[Records from a dataset]
*** Begin section ***

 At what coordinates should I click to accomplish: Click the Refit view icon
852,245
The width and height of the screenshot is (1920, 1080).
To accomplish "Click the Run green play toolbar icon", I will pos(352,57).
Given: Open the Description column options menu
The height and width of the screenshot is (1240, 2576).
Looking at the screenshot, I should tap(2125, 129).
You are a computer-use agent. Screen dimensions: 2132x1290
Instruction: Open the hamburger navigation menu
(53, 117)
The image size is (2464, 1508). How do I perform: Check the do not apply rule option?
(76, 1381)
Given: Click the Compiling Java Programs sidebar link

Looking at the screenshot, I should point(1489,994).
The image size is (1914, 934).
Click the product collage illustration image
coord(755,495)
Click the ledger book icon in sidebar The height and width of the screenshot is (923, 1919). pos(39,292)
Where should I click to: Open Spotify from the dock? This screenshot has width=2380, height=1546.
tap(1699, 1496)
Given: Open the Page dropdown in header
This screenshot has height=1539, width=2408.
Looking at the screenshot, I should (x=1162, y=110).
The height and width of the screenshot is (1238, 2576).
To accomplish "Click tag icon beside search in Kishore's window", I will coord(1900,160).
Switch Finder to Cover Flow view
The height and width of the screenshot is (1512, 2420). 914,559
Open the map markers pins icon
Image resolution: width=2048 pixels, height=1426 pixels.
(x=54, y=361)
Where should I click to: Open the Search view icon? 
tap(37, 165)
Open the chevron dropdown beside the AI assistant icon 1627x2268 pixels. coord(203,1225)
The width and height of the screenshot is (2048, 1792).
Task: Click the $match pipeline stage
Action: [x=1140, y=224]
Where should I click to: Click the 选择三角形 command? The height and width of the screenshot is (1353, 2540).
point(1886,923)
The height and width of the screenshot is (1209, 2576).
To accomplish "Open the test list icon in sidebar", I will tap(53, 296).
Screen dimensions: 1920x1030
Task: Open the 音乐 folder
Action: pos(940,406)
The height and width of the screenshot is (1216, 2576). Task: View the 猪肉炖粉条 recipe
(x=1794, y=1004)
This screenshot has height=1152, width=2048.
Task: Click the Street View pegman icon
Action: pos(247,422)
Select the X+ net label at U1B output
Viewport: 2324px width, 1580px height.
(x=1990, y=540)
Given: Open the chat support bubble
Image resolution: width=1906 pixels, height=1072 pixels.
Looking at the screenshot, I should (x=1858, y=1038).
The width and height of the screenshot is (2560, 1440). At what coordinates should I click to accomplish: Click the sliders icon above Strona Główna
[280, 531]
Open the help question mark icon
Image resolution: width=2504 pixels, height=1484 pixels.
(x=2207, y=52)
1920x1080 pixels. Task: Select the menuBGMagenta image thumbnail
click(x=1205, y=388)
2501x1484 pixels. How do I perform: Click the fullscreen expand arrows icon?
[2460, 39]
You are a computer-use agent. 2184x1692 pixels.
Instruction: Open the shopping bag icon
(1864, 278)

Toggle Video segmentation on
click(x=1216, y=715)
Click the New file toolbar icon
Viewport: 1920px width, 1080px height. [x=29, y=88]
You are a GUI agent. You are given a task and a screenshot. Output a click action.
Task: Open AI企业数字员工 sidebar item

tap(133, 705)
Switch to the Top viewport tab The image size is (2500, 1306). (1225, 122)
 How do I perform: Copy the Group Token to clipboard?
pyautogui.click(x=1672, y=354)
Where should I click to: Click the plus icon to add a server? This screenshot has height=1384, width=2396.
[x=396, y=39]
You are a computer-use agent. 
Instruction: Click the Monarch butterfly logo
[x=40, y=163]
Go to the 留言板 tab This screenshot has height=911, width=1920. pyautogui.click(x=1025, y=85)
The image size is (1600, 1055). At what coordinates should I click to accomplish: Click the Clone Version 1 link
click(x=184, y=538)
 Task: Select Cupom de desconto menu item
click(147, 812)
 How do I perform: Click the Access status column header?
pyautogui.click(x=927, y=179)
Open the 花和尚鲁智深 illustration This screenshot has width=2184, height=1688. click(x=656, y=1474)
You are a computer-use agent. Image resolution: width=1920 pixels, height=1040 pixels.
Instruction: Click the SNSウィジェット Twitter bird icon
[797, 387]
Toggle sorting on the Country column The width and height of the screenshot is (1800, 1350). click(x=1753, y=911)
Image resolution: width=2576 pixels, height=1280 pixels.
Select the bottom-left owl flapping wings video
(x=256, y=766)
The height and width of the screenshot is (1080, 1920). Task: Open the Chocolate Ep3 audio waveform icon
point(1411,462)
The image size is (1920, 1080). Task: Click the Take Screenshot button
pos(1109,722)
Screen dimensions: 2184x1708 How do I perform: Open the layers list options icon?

*** End section ***

Task prompt >> Copy the data word for word.

The answer >>
 At what coordinates should I click to accomplish: Click the Refit view icon
852,245
The width and height of the screenshot is (1920, 1080).
To accomplish "Click the Run green play toolbar icon", I will pos(352,57).
Given: Open the Description column options menu
The height and width of the screenshot is (1240, 2576).
Looking at the screenshot, I should tap(2125, 129).
You are a computer-use agent. Screen dimensions: 2132x1290
Instruction: Open the hamburger navigation menu
(53, 117)
The image size is (2464, 1508). How do I perform: Check the do not apply rule option?
(76, 1381)
Given: Click the Compiling Java Programs sidebar link

Looking at the screenshot, I should point(1489,994).
The image size is (1914, 934).
Click the product collage illustration image
coord(755,495)
Click the ledger book icon in sidebar The height and width of the screenshot is (923, 1919). pos(39,292)
Where should I click to: Open Spotify from the dock? This screenshot has width=2380, height=1546.
tap(1699, 1496)
Given: Open the Page dropdown in header
This screenshot has height=1539, width=2408.
Looking at the screenshot, I should (x=1162, y=110).
The height and width of the screenshot is (1238, 2576).
To accomplish "Click tag icon beside search in Kishore's window", I will coord(1900,160).
Switch Finder to Cover Flow view
The height and width of the screenshot is (1512, 2420). 914,559
Open the map markers pins icon
Image resolution: width=2048 pixels, height=1426 pixels.
(x=54, y=361)
Where should I click to: Open the Search view icon? 
tap(37, 165)
Open the chevron dropdown beside the AI assistant icon 1627x2268 pixels. coord(203,1225)
The width and height of the screenshot is (2048, 1792).
Task: Click the $match pipeline stage
Action: [x=1140, y=224]
Where should I click to: Click the 选择三角形 command? The height and width of the screenshot is (1353, 2540).
point(1886,923)
The height and width of the screenshot is (1209, 2576).
To accomplish "Open the test list icon in sidebar", I will tap(53, 296).
Screen dimensions: 1920x1030
Task: Open the 音乐 folder
Action: pos(940,406)
The height and width of the screenshot is (1216, 2576). Task: View the 猪肉炖粉条 recipe
(x=1794, y=1004)
This screenshot has height=1152, width=2048.
Task: Click the Street View pegman icon
Action: pos(247,422)
Select the X+ net label at U1B output
Viewport: 2324px width, 1580px height.
(x=1990, y=540)
Given: Open the chat support bubble
Image resolution: width=1906 pixels, height=1072 pixels.
Looking at the screenshot, I should (x=1858, y=1038).
The width and height of the screenshot is (2560, 1440). At what coordinates should I click to accomplish: Click the sliders icon above Strona Główna
[280, 531]
Open the help question mark icon
Image resolution: width=2504 pixels, height=1484 pixels.
(x=2207, y=52)
1920x1080 pixels. Task: Select the menuBGMagenta image thumbnail
click(x=1205, y=388)
2501x1484 pixels. How do I perform: Click the fullscreen expand arrows icon?
[2460, 39]
You are a computer-use agent. 2184x1692 pixels.
Instruction: Open the shopping bag icon
(1864, 278)

Toggle Video segmentation on
click(x=1216, y=715)
Click the New file toolbar icon
Viewport: 1920px width, 1080px height. [x=29, y=88]
You are a GUI agent. You are given a task and a screenshot. Output a click action.
Task: Open AI企业数字员工 sidebar item

tap(133, 705)
Switch to the Top viewport tab The image size is (2500, 1306). (1225, 122)
 How do I perform: Copy the Group Token to clipboard?
pyautogui.click(x=1672, y=354)
Where should I click to: Click the plus icon to add a server? This screenshot has height=1384, width=2396.
[x=396, y=39]
You are a computer-use agent. 
Instruction: Click the Monarch butterfly logo
[x=40, y=163]
Go to the 留言板 tab This screenshot has height=911, width=1920. pyautogui.click(x=1025, y=85)
The image size is (1600, 1055). At what coordinates should I click to accomplish: Click the Clone Version 1 link
click(x=184, y=538)
 Task: Select Cupom de desconto menu item
click(147, 812)
 How do I perform: Click the Access status column header?
pyautogui.click(x=927, y=179)
Open the 花和尚鲁智深 illustration This screenshot has width=2184, height=1688. click(x=656, y=1474)
You are a computer-use agent. Image resolution: width=1920 pixels, height=1040 pixels.
Instruction: Click the SNSウィジェット Twitter bird icon
[797, 387]
Toggle sorting on the Country column The width and height of the screenshot is (1800, 1350). click(x=1753, y=911)
Image resolution: width=2576 pixels, height=1280 pixels.
Select the bottom-left owl flapping wings video
(x=256, y=766)
The height and width of the screenshot is (1080, 1920). Task: Open the Chocolate Ep3 audio waveform icon
point(1411,462)
The image size is (1920, 1080). Task: Click the Take Screenshot button
pos(1109,722)
Screen dimensions: 2184x1708 How do I perform: Open the layers list options icon?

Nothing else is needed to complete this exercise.